- From: Martin Thomson <martin.thomson@gmail.com>
- Date: Mon, 3 Feb 2014 13:06:05 -0800
- To: Mike Bishop <Michael.Bishop@microsoft.com>
- Cc: HTTP Working Group <ietf-http-wg@w3.org>
On 3 February 2014 12:57, Mike Bishop <Michael.Bishop@microsoft.com> wrote: > Your draft has this list of initial dependencies: (A->0, B->A, C->A, D->B, E->C, F->0, G->A). This creates the ordered list-of-buckets (A,F) <- (B,C,G) <- (D,E). That makes sense in terms of building initial priorities. > > What feels unclear is when a new priority is sent -- what happens when the client now sends C->G? > > I see two reasonable approaches, both of which appear in agreement with the text: > - (B,C,G) are a bucket. Because C now depends on G, C moves to the next bucket (of things which depend on the bucket B,G) and the result is (A,F) <- (B,G) <- (D,E,C). > - We've previously stated E->C, and nothing has changed that dependency. The result is (A,F) <- (B,G) <- (D,C) <- (E). > > Neither interpretation is entirely satisfying.

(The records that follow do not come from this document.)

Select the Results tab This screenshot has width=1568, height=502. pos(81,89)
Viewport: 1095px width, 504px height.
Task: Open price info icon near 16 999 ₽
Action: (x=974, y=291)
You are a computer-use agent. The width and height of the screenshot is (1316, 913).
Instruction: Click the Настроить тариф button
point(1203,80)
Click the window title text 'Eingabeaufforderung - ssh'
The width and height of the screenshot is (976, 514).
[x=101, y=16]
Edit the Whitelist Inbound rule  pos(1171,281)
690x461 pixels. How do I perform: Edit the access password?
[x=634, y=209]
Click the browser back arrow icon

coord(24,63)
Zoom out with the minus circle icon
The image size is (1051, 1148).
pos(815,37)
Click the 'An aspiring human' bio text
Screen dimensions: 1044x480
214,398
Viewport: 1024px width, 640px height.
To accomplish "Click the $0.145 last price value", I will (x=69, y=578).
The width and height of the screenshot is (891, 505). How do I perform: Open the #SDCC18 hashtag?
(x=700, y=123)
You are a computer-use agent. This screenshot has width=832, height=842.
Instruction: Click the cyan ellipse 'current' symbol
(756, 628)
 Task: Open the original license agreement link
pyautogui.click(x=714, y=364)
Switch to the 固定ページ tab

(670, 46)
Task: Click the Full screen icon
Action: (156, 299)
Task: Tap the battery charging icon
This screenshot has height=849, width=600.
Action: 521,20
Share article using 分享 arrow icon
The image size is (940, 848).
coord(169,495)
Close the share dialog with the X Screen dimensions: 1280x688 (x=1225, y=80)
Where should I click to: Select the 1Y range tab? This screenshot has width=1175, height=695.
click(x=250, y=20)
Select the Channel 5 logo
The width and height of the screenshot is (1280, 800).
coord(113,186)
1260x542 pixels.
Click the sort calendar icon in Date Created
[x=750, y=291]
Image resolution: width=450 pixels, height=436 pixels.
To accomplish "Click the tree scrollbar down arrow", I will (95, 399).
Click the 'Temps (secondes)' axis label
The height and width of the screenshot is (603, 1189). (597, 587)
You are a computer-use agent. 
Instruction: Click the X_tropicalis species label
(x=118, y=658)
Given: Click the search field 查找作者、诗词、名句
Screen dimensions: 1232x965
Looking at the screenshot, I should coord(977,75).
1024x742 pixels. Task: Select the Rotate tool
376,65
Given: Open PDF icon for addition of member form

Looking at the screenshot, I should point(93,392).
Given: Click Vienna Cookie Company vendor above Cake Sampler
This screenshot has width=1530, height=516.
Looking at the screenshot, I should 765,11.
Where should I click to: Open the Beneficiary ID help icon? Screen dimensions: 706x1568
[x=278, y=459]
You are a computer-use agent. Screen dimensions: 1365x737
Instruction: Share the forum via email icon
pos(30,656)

The first could require many PRIORITY frames to perform an insert in the list, but the second feels suspiciously like a tree, which you explicitly said it wasn't. Excellent point. I think that the former is more in keeping with the original intent. I will add some text on reprioritization to cover this, including the case where moving C empties the bucket.